[Records from a collection]

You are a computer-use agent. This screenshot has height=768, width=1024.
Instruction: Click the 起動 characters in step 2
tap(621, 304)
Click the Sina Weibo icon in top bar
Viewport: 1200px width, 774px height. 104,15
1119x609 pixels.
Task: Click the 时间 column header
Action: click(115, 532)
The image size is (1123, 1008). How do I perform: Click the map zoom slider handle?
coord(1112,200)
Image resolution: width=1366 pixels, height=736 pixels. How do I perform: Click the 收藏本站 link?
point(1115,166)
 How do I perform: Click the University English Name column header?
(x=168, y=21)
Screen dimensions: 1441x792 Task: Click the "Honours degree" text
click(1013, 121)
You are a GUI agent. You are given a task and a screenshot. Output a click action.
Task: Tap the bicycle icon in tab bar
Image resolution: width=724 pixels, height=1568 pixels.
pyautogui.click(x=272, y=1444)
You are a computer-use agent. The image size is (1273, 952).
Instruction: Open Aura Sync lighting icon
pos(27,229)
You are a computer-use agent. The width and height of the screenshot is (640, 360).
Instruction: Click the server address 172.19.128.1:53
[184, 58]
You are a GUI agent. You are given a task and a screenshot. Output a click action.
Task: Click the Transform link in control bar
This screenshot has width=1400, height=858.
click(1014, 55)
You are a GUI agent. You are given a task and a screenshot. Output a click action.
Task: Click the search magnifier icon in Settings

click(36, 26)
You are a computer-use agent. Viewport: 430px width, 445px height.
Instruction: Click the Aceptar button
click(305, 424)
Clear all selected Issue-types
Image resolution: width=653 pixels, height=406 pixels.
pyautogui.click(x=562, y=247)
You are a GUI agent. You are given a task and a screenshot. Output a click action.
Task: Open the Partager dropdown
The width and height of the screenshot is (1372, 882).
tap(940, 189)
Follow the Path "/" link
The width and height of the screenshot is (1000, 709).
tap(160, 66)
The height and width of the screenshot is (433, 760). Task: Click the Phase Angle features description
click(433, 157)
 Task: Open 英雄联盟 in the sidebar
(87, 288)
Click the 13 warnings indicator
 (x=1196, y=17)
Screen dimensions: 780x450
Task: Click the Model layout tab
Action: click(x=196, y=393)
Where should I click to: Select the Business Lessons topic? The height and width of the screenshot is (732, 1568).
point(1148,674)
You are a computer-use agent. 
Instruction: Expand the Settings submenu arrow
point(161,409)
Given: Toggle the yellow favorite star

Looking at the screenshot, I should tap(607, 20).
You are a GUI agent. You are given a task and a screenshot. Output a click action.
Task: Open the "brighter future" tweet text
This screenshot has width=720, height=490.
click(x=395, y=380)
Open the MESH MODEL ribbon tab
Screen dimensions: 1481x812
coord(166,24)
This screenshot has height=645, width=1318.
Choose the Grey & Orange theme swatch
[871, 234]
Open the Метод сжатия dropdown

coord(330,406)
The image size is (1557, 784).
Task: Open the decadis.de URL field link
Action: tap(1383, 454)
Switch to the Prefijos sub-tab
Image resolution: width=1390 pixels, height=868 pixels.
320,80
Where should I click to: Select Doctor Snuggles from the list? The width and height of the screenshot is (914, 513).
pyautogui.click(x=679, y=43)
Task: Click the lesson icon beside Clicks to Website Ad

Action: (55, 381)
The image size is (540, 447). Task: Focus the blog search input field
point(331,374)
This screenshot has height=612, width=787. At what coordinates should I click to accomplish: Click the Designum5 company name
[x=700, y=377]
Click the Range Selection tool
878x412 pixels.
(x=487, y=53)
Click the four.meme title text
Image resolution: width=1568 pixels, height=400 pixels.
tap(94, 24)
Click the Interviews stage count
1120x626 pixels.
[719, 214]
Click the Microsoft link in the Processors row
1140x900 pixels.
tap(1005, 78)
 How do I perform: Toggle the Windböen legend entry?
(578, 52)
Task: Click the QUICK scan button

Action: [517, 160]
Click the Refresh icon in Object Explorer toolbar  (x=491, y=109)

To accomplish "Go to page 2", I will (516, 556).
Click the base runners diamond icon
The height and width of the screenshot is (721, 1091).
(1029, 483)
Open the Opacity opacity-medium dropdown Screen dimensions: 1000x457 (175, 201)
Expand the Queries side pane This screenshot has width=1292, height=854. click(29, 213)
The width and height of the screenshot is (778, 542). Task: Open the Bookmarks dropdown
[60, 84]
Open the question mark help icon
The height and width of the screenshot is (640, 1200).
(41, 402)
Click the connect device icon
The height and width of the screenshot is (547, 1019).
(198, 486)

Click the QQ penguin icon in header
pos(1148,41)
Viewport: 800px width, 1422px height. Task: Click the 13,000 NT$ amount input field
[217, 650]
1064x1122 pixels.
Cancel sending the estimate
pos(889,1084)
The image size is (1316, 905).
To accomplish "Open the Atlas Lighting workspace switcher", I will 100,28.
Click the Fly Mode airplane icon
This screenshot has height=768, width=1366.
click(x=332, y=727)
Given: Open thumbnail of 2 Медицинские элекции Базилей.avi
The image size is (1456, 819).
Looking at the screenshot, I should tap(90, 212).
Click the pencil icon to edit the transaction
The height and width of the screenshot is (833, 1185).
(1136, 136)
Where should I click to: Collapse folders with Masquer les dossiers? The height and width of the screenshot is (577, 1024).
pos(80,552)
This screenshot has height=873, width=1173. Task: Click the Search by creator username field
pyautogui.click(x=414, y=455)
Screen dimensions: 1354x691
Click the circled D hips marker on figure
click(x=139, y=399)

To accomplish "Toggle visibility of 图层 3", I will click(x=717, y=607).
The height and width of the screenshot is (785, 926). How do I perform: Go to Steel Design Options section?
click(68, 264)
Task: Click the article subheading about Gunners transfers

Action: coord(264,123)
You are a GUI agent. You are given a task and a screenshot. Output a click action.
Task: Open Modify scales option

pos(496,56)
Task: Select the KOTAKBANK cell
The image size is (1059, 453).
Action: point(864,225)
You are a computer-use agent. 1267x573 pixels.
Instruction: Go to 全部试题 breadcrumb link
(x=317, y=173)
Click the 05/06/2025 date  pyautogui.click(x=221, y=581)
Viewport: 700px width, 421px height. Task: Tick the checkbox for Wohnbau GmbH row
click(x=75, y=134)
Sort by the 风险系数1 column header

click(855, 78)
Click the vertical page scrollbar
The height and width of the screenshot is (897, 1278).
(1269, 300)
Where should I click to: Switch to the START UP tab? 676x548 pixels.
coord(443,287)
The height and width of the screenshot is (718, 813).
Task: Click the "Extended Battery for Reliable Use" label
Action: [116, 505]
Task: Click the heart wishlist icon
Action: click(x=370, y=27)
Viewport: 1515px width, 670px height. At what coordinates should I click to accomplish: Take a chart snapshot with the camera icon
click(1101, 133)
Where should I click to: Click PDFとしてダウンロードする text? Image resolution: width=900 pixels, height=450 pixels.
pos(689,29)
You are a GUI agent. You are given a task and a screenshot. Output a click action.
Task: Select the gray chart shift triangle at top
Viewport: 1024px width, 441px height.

• [Work task]
Go through the data and return every record exactly.

• [Response below]
You are a computer-use agent. This screenshot has height=768, width=1024.
Instruction: Click the 起動 characters in step 2
tap(621, 304)
Click the Sina Weibo icon in top bar
Viewport: 1200px width, 774px height. 104,15
1119x609 pixels.
Task: Click the 时间 column header
Action: click(115, 532)
The image size is (1123, 1008). How do I perform: Click the map zoom slider handle?
coord(1112,200)
Image resolution: width=1366 pixels, height=736 pixels. How do I perform: Click the 收藏本站 link?
point(1115,166)
 How do I perform: Click the University English Name column header?
(x=168, y=21)
Screen dimensions: 1441x792 Task: Click the "Honours degree" text
click(1013, 121)
You are a GUI agent. You are given a task and a screenshot. Output a click action.
Task: Tap the bicycle icon in tab bar
Image resolution: width=724 pixels, height=1568 pixels.
pyautogui.click(x=272, y=1444)
You are a computer-use agent. The image size is (1273, 952).
Instruction: Open Aura Sync lighting icon
pos(27,229)
You are a computer-use agent. The width and height of the screenshot is (640, 360).
Instruction: Click the server address 172.19.128.1:53
[184, 58]
You are a GUI agent. You are given a task and a screenshot. Output a click action.
Task: Click the Transform link in control bar
This screenshot has width=1400, height=858.
click(1014, 55)
You are a GUI agent. You are given a task and a screenshot. Output a click action.
Task: Click the search magnifier icon in Settings

click(36, 26)
You are a computer-use agent. Viewport: 430px width, 445px height.
Instruction: Click the Aceptar button
click(305, 424)
Clear all selected Issue-types
Image resolution: width=653 pixels, height=406 pixels.
pyautogui.click(x=562, y=247)
You are a GUI agent. You are given a task and a screenshot. Output a click action.
Task: Open the Partager dropdown
The width and height of the screenshot is (1372, 882).
tap(940, 189)
Follow the Path "/" link
The width and height of the screenshot is (1000, 709).
tap(160, 66)
The height and width of the screenshot is (433, 760). Task: Click the Phase Angle features description
click(433, 157)
 Task: Open 英雄联盟 in the sidebar
(87, 288)
Click the 13 warnings indicator
 (x=1196, y=17)
Screen dimensions: 780x450
Task: Click the Model layout tab
Action: click(x=196, y=393)
Where should I click to: Select the Business Lessons topic? The height and width of the screenshot is (732, 1568).
point(1148,674)
You are a computer-use agent. 
Instruction: Expand the Settings submenu arrow
point(161,409)
Given: Toggle the yellow favorite star

Looking at the screenshot, I should tap(607, 20).
You are a GUI agent. You are given a task and a screenshot. Output a click action.
Task: Open the "brighter future" tweet text
This screenshot has width=720, height=490.
click(x=395, y=380)
Open the MESH MODEL ribbon tab
Screen dimensions: 1481x812
coord(166,24)
This screenshot has height=645, width=1318.
Choose the Grey & Orange theme swatch
[871, 234]
Open the Метод сжатия dropdown

coord(330,406)
The image size is (1557, 784).
Task: Open the decadis.de URL field link
Action: tap(1383, 454)
Switch to the Prefijos sub-tab
Image resolution: width=1390 pixels, height=868 pixels.
320,80
Where should I click to: Select Doctor Snuggles from the list? The width and height of the screenshot is (914, 513).
pyautogui.click(x=679, y=43)
Task: Click the lesson icon beside Clicks to Website Ad

Action: (55, 381)
The image size is (540, 447). Task: Focus the blog search input field
point(331,374)
This screenshot has height=612, width=787. At what coordinates should I click to accomplish: Click the Designum5 company name
[x=700, y=377]
Click the Range Selection tool
878x412 pixels.
(x=487, y=53)
Click the four.meme title text
Image resolution: width=1568 pixels, height=400 pixels.
tap(94, 24)
Click the Interviews stage count
1120x626 pixels.
[719, 214]
Click the Microsoft link in the Processors row
1140x900 pixels.
tap(1005, 78)
 How do I perform: Toggle the Windböen legend entry?
(578, 52)
Task: Click the QUICK scan button

Action: [517, 160]
Click the Refresh icon in Object Explorer toolbar  (x=491, y=109)

To accomplish "Go to page 2", I will (516, 556).
Click the base runners diamond icon
The height and width of the screenshot is (721, 1091).
(1029, 483)
Open the Opacity opacity-medium dropdown Screen dimensions: 1000x457 (175, 201)
Expand the Queries side pane This screenshot has width=1292, height=854. click(29, 213)
The width and height of the screenshot is (778, 542). Task: Open the Bookmarks dropdown
[60, 84]
Open the question mark help icon
The height and width of the screenshot is (640, 1200).
(41, 402)
Click the connect device icon
The height and width of the screenshot is (547, 1019).
(198, 486)

Click the QQ penguin icon in header
pos(1148,41)
Viewport: 800px width, 1422px height. Task: Click the 13,000 NT$ amount input field
[217, 650]
1064x1122 pixels.
Cancel sending the estimate
pos(889,1084)
The image size is (1316, 905).
To accomplish "Open the Atlas Lighting workspace switcher", I will 100,28.
Click the Fly Mode airplane icon
This screenshot has height=768, width=1366.
click(x=332, y=727)
Given: Open thumbnail of 2 Медицинские элекции Базилей.avi
The image size is (1456, 819).
Looking at the screenshot, I should tap(90, 212).
Click the pencil icon to edit the transaction
The height and width of the screenshot is (833, 1185).
(1136, 136)
Where should I click to: Collapse folders with Masquer les dossiers? The height and width of the screenshot is (577, 1024).
pos(80,552)
This screenshot has height=873, width=1173. Task: Click the Search by creator username field
pyautogui.click(x=414, y=455)
Screen dimensions: 1354x691
Click the circled D hips marker on figure
click(x=139, y=399)

To accomplish "Toggle visibility of 图层 3", I will click(x=717, y=607).
The height and width of the screenshot is (785, 926). How do I perform: Go to Steel Design Options section?
click(68, 264)
Task: Click the article subheading about Gunners transfers

Action: coord(264,123)
You are a GUI agent. You are given a task and a screenshot. Output a click action.
Task: Open Modify scales option

pos(496,56)
Task: Select the KOTAKBANK cell
The image size is (1059, 453).
Action: point(864,225)
You are a computer-use agent. 1267x573 pixels.
Instruction: Go to 全部试题 breadcrumb link
(x=317, y=173)
Click the 05/06/2025 date  pyautogui.click(x=221, y=581)
Viewport: 700px width, 421px height. Task: Tick the checkbox for Wohnbau GmbH row
click(x=75, y=134)
Sort by the 风险系数1 column header

click(855, 78)
Click the vertical page scrollbar
The height and width of the screenshot is (897, 1278).
(1269, 300)
Where should I click to: Switch to the START UP tab? 676x548 pixels.
coord(443,287)
The height and width of the screenshot is (718, 813).
Task: Click the "Extended Battery for Reliable Use" label
Action: [116, 505]
Task: Click the heart wishlist icon
Action: click(x=370, y=27)
Viewport: 1515px width, 670px height. At what coordinates should I click to accomplish: Take a chart snapshot with the camera icon
click(1101, 133)
Where should I click to: Click PDFとしてダウンロードする text? Image resolution: width=900 pixels, height=450 pixels.
pos(689,29)
You are a GUI agent. You are given a task and a screenshot. Output a click action.
Task: Select the gray chart shift triangle at top
Viewport: 1024px width, 441px height.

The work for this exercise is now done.